PROBLEM
Your task is to print all of the data word for word.

START RECORDED INFORMATION

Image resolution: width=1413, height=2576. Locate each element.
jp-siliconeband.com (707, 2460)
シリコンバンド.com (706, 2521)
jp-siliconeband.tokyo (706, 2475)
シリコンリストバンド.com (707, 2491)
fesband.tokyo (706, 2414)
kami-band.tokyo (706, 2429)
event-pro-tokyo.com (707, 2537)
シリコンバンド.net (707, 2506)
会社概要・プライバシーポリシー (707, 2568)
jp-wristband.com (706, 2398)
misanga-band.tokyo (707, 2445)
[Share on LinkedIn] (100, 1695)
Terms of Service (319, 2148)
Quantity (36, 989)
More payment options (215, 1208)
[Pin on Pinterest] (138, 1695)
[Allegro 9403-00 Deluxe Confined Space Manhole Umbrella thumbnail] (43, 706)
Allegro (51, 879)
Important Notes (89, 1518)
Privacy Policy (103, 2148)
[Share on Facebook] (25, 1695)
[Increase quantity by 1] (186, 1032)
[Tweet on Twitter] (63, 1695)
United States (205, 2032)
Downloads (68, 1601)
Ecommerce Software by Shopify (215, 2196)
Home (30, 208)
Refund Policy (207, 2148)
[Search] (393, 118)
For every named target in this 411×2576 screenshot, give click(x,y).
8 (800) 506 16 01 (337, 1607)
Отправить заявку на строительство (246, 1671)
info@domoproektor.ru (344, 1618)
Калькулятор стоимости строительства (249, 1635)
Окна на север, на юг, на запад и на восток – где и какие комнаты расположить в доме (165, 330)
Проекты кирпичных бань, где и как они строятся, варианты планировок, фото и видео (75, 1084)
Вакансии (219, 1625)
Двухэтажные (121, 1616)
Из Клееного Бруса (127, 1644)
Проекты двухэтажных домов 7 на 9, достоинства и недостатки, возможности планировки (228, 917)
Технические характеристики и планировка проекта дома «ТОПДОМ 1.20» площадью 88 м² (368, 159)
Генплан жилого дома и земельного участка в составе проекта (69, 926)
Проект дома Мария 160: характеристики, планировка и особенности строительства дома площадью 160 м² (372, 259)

END RECORDED INFORMATION

ANSWER TO THIS EXERCISE
Image resolution: width=1413, height=2576. Locate each element.
jp-siliconeband.com (707, 2460)
シリコンバンド.com (706, 2521)
jp-siliconeband.tokyo (706, 2475)
シリコンリストバンド.com (707, 2491)
fesband.tokyo (706, 2414)
kami-band.tokyo (706, 2429)
event-pro-tokyo.com (707, 2537)
シリコンバンド.net (707, 2506)
会社概要・プライバシーポリシー (707, 2568)
jp-wristband.com (706, 2398)
misanga-band.tokyo (707, 2445)
[Share on LinkedIn] (100, 1695)
Terms of Service (319, 2148)
Quantity (36, 989)
More payment options (215, 1208)
[Pin on Pinterest] (138, 1695)
[Allegro 9403-00 Deluxe Confined Space Manhole Umbrella thumbnail] (43, 706)
Allegro (51, 879)
Important Notes (89, 1518)
Privacy Policy (103, 2148)
[Share on Facebook] (25, 1695)
[Increase quantity by 1] (186, 1032)
[Tweet on Twitter] (63, 1695)
United States (205, 2032)
Downloads (68, 1601)
Ecommerce Software by Shopify (215, 2196)
Home (30, 208)
Refund Policy (207, 2148)
[Search] (393, 118)
For every named target in this 411×2576 screenshot, give click(x,y).
8 (800) 506 16 01 (337, 1607)
Отправить заявку на строительство (246, 1671)
info@domoproektor.ru (344, 1618)
Калькулятор стоимости строительства (249, 1635)
Окна на север, на юг, на запад и на восток – где и какие комнаты расположить в доме (165, 330)
Проекты кирпичных бань, где и как они строятся, варианты планировок, фото и видео (75, 1084)
Вакансии (219, 1625)
Двухэтажные (121, 1616)
Из Клееного Бруса (127, 1644)
Проекты двухэтажных домов 7 на 9, достоинства и недостатки, возможности планировки (228, 917)
Технические характеристики и планировка проекта дома «ТОПДОМ 1.20» площадью 88 м² (368, 159)
Генплан жилого дома и земельного участка в составе проекта (69, 926)
Проект дома Мария 160: характеристики, планировка и особенности строительства дома площадью 160 м² (372, 259)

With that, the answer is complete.